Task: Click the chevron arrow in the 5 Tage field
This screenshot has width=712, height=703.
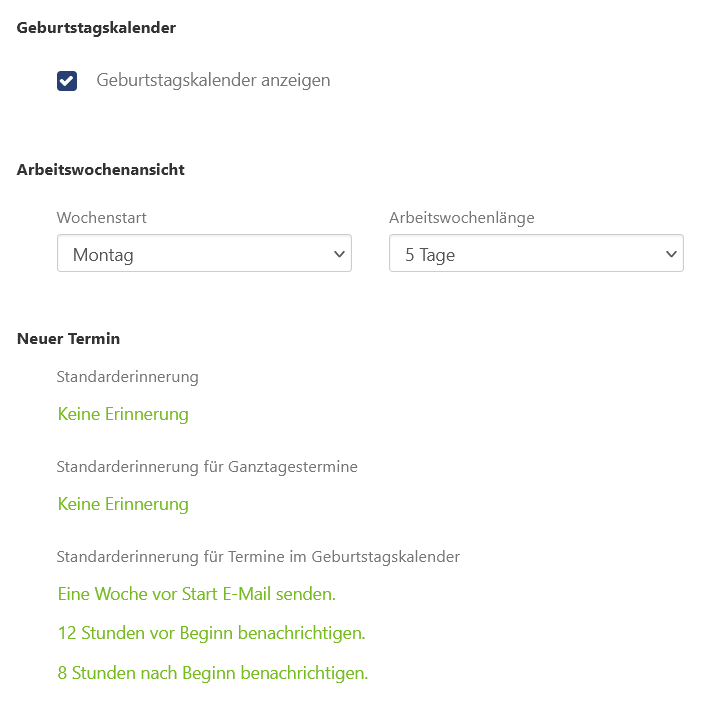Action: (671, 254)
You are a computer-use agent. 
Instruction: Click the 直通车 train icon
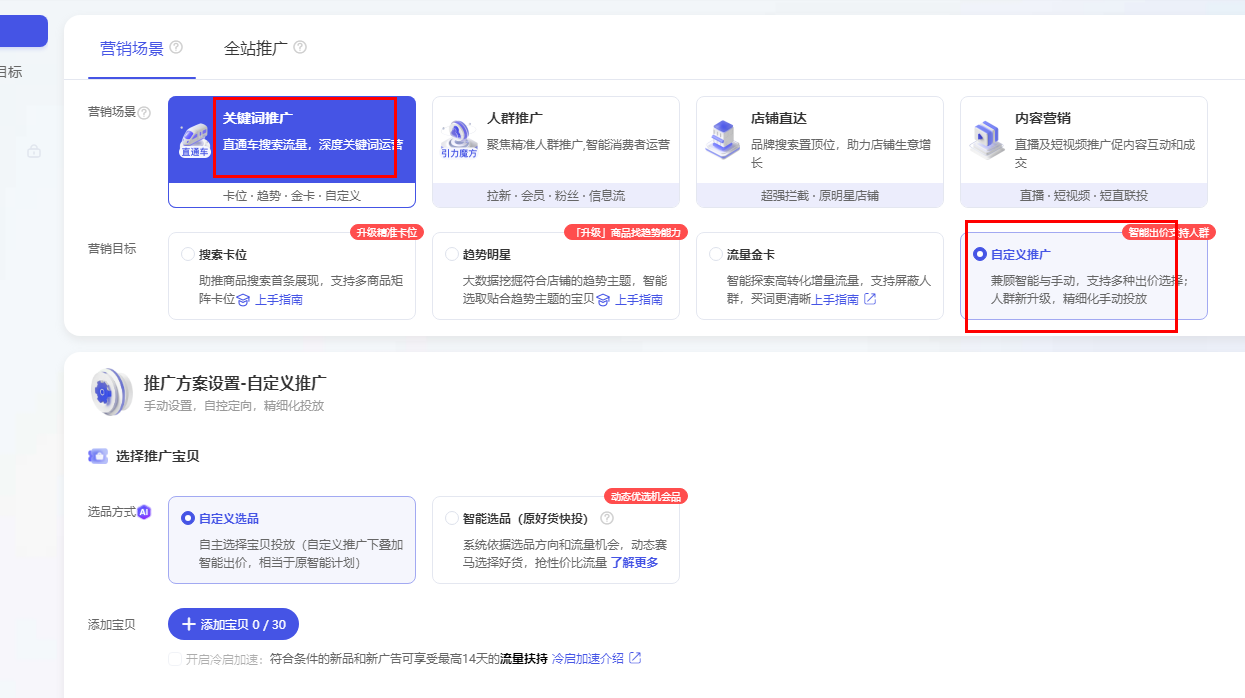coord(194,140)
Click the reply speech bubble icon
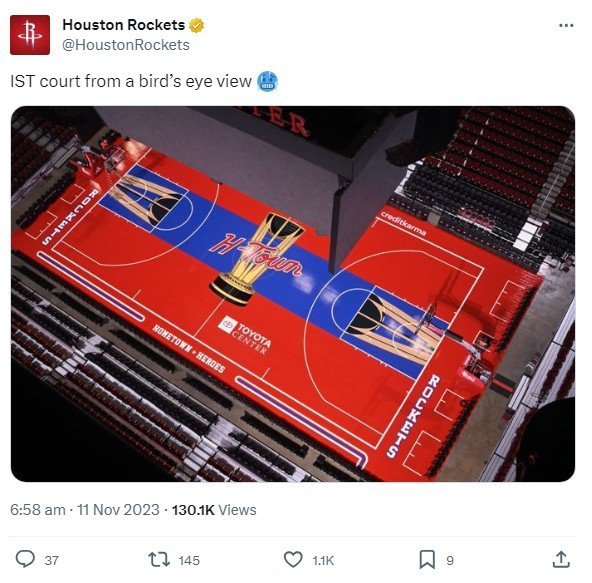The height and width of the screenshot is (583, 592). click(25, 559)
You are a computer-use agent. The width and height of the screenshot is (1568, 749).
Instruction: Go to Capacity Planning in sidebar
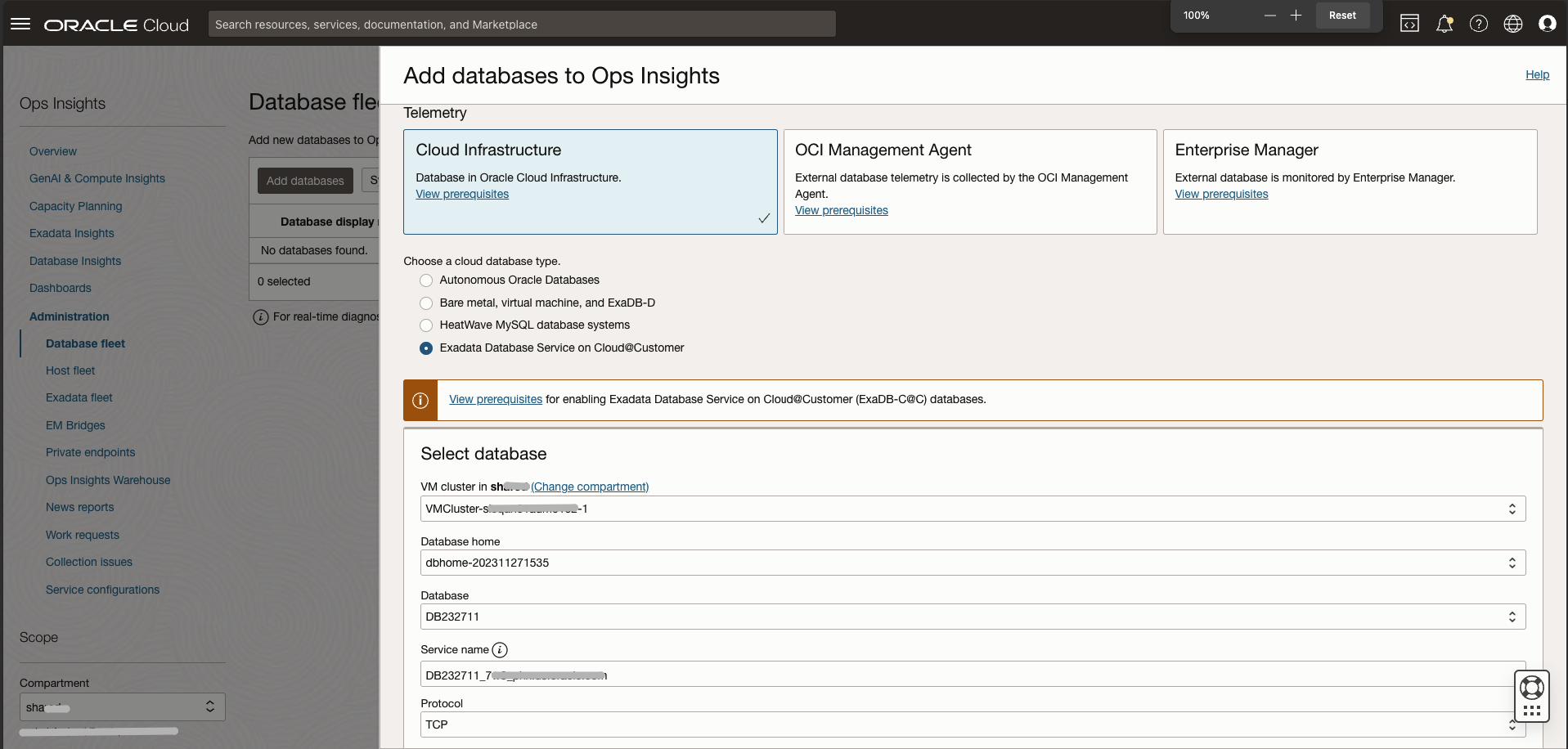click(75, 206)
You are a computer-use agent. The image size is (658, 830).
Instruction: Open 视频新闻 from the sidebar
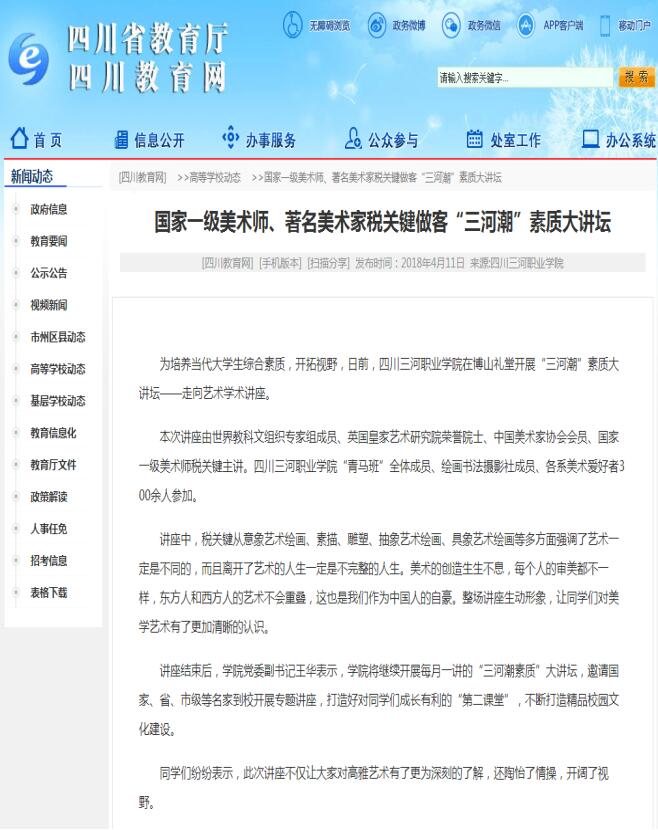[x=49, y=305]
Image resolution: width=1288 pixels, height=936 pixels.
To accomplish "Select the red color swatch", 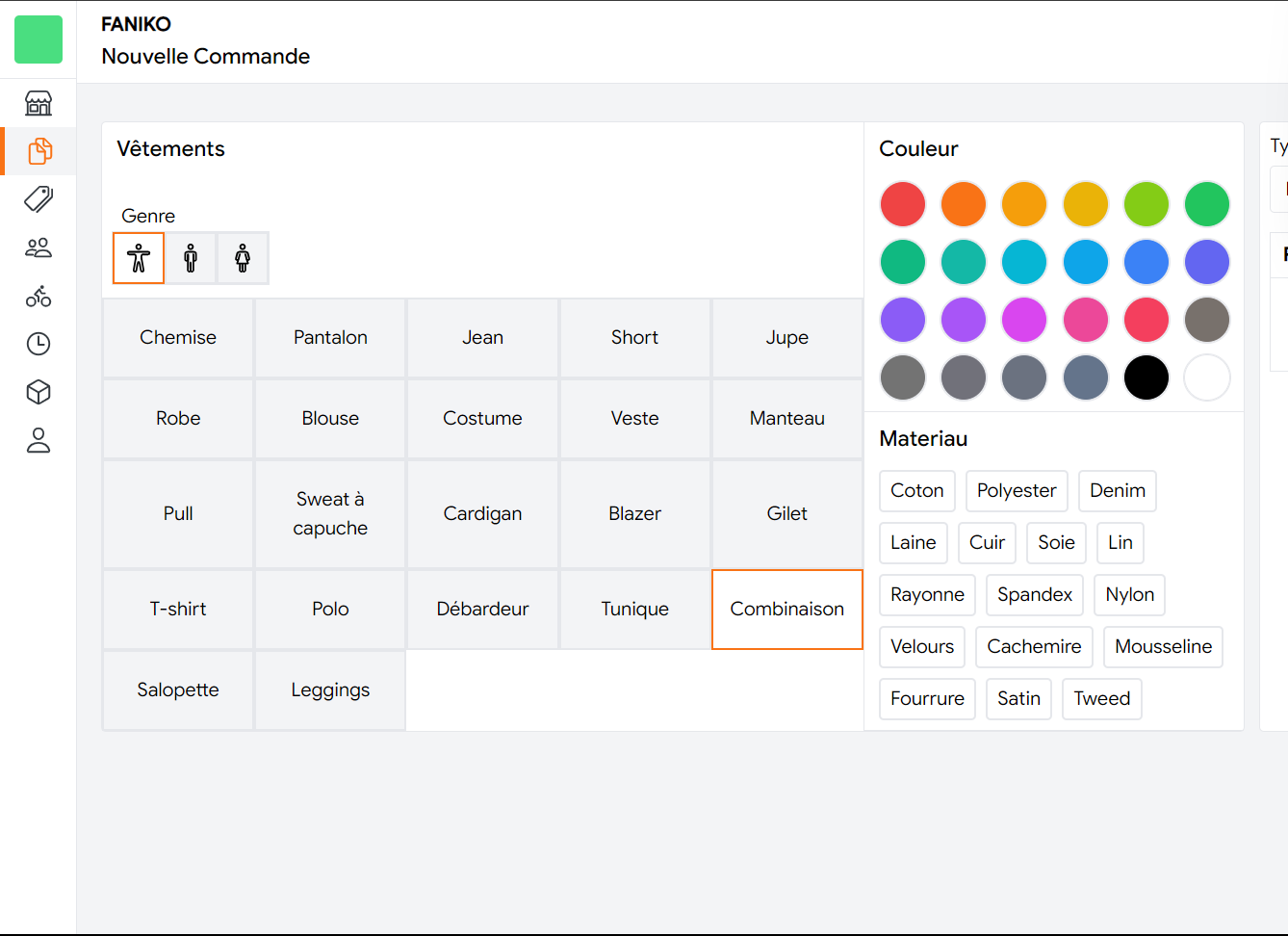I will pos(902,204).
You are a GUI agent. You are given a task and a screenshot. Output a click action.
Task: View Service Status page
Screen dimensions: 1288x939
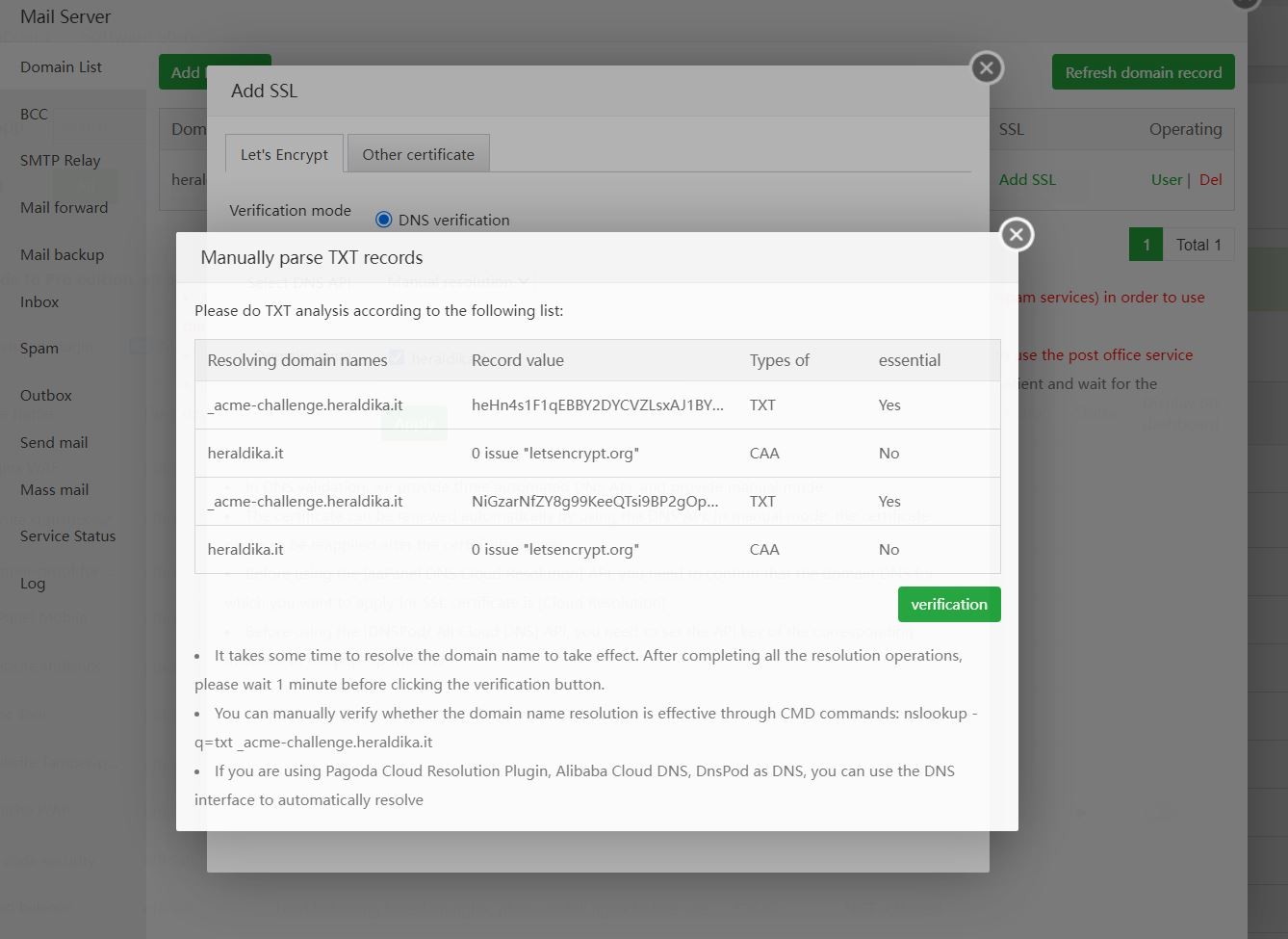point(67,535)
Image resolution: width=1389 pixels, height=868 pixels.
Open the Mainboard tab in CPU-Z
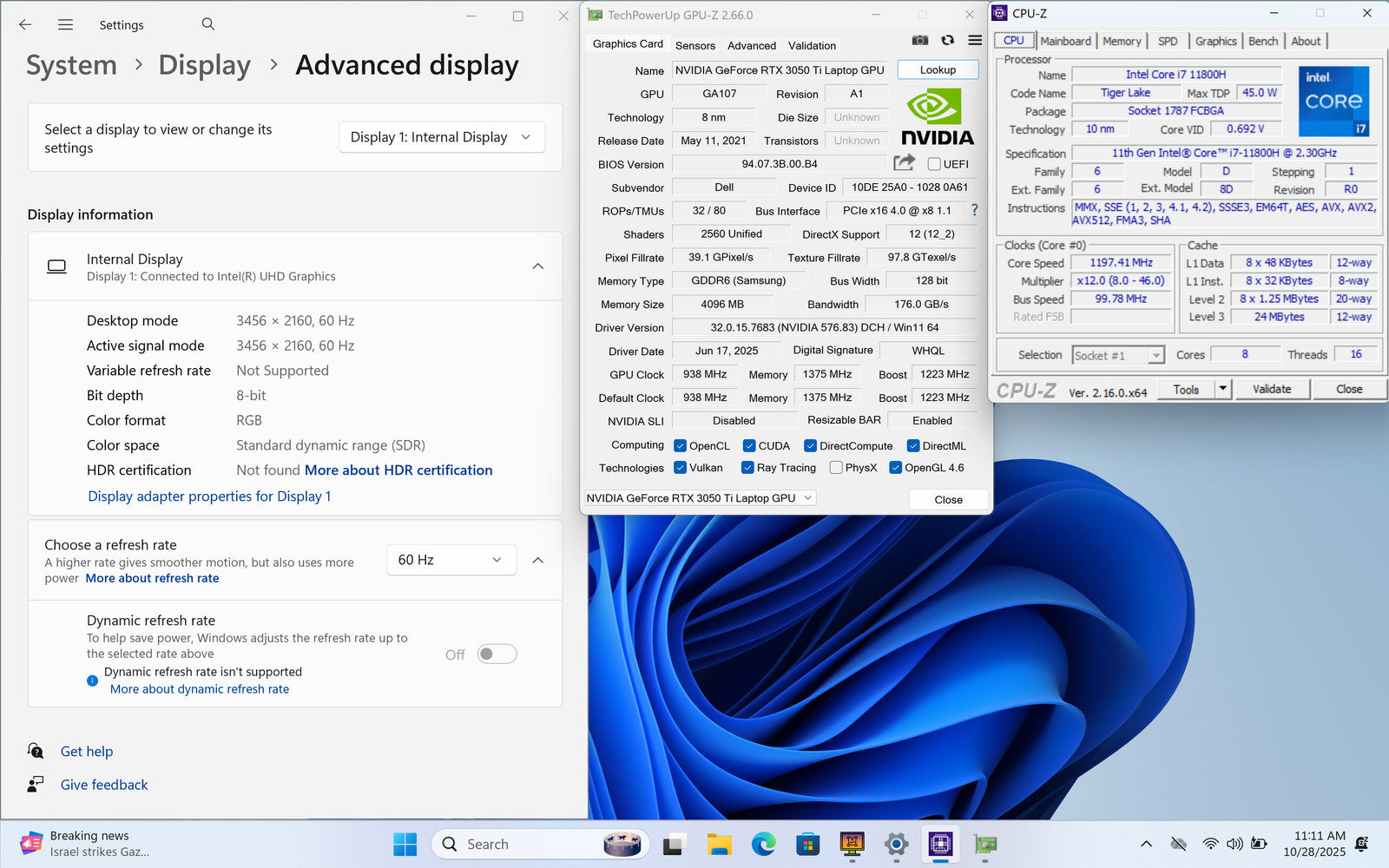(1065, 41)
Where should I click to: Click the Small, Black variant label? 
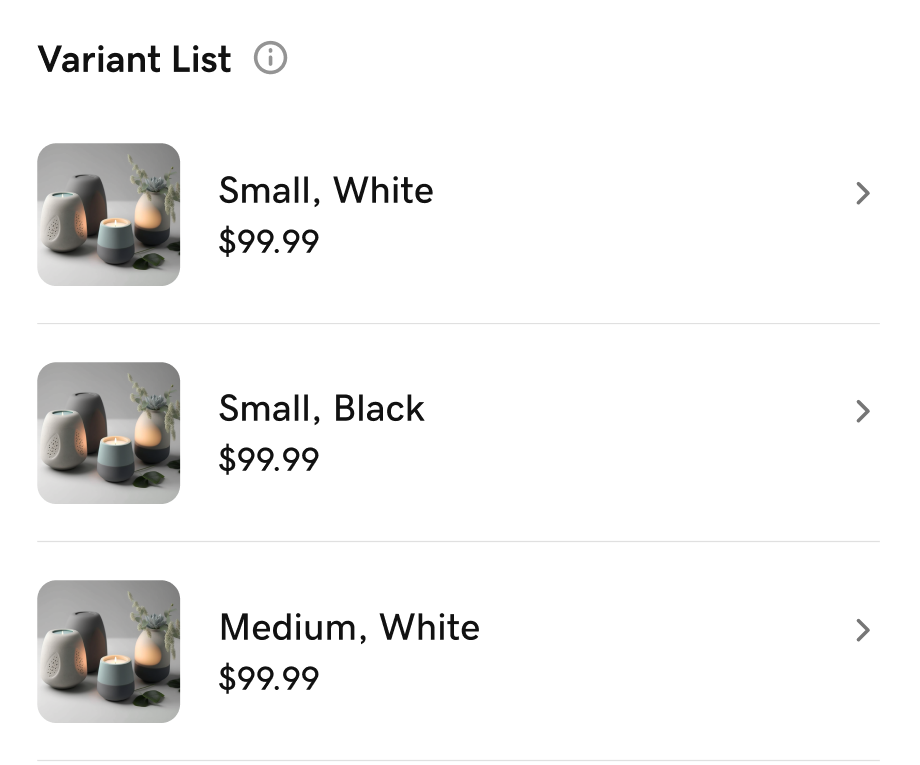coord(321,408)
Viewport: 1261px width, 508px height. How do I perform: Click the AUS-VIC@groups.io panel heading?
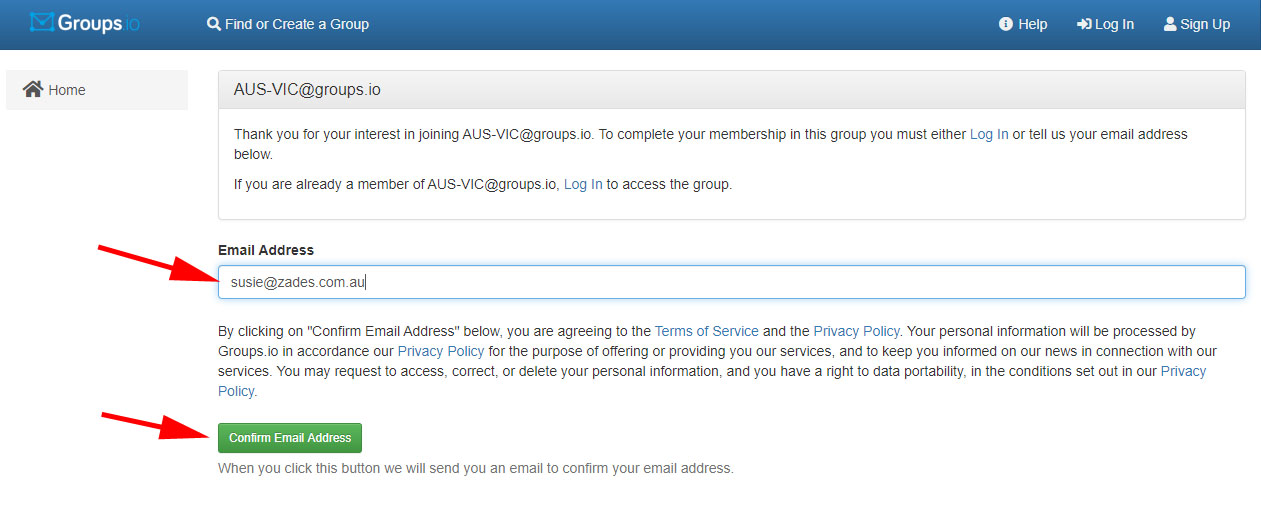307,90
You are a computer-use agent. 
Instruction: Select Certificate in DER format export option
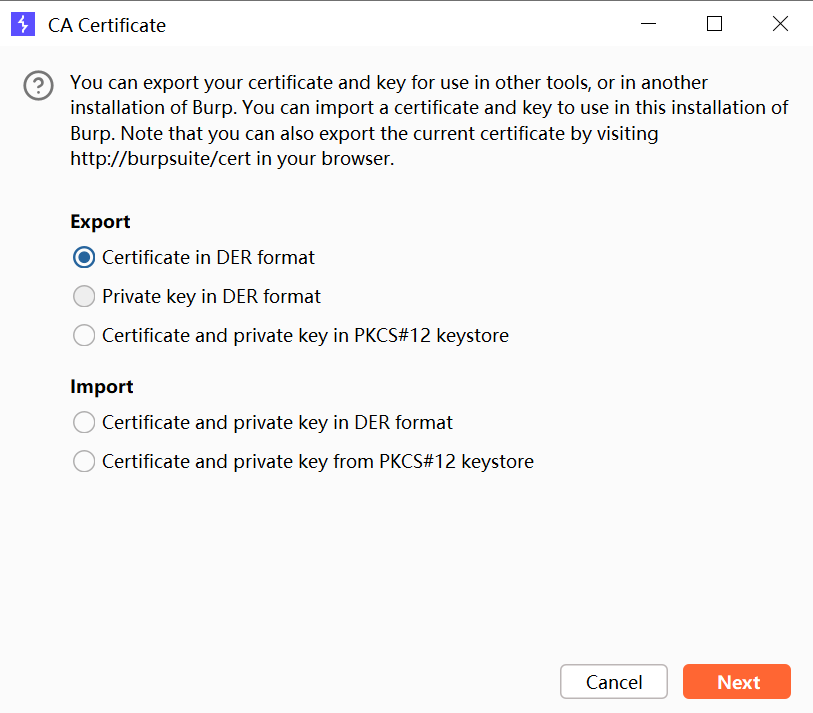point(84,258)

■ **What needs to be done**:
What lines above contain the word "computer"? Return each such line.

■ **Answer for the task**:
You are a computer-use agent. 
You are a computer-use agent. The width and height of the screenshot is (1568, 749).
You are a computer-use agent. The image size is (658, 830).
You are a computer-use agent. 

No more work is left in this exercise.